START Data extract

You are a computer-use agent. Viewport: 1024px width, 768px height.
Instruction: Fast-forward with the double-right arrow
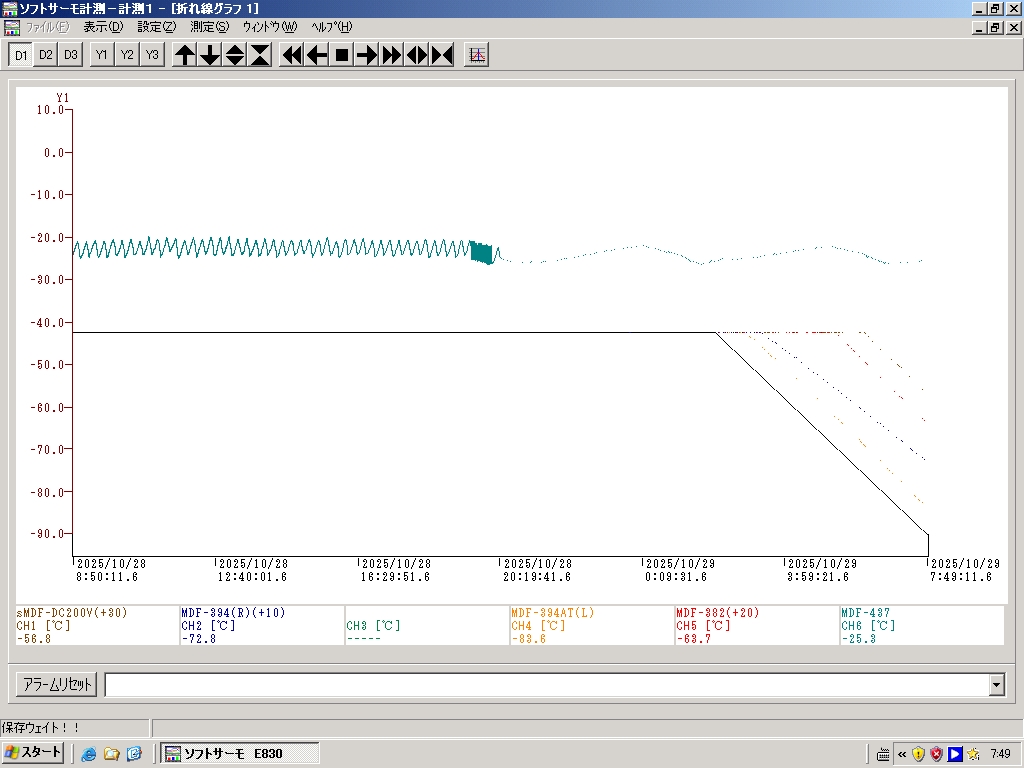(x=392, y=55)
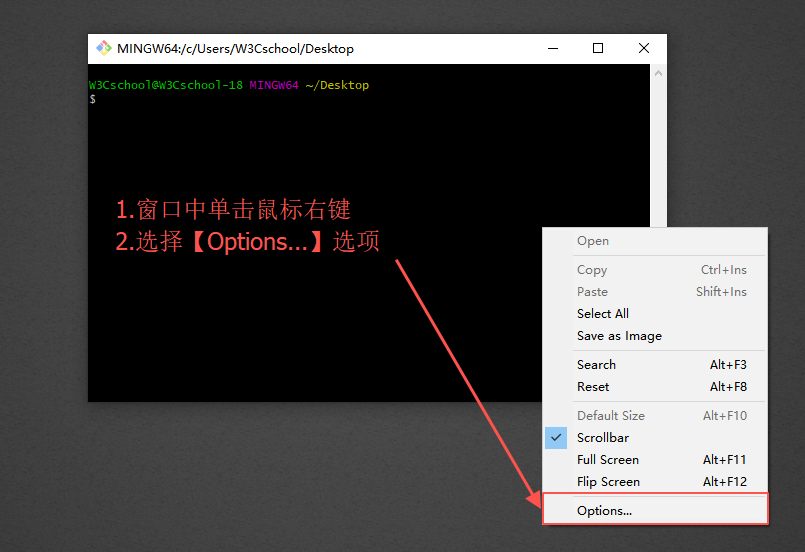Toggle the checked Scrollbar menu option
Viewport: 805px width, 552px height.
tap(603, 438)
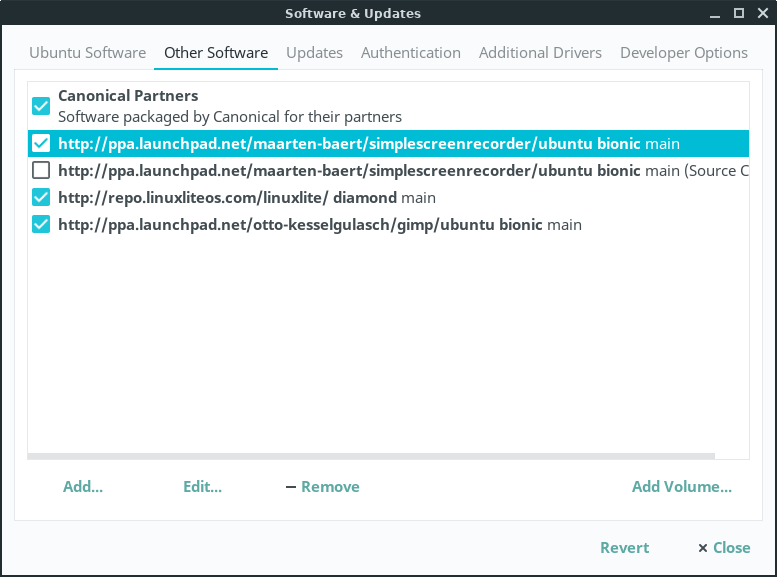Remove the selected software source
This screenshot has width=777, height=577.
[322, 487]
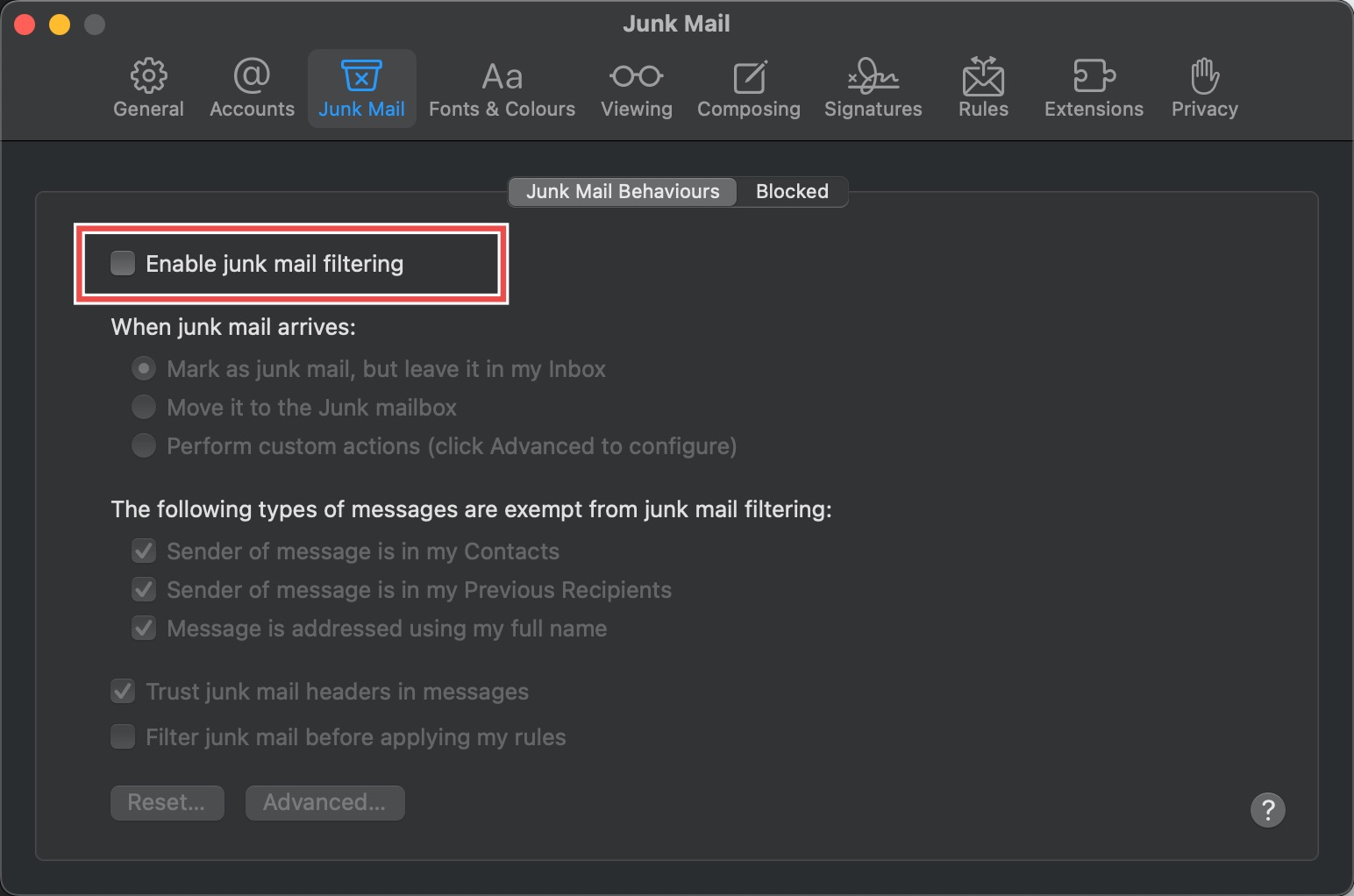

END Data extract

Retype the data exactly as it stands, but keep the images out of your copy.

_Finished exercise_.
You are a computer-use agent. Viewport: 1024px width, 768px height.
Instruction: Fast-forward with the double-right arrow
(x=392, y=55)
Toggle the checked Scrollbar menu option
Viewport: 805px width, 552px height.
tap(603, 438)
Remove the selected software source
This screenshot has width=777, height=577.
[322, 487]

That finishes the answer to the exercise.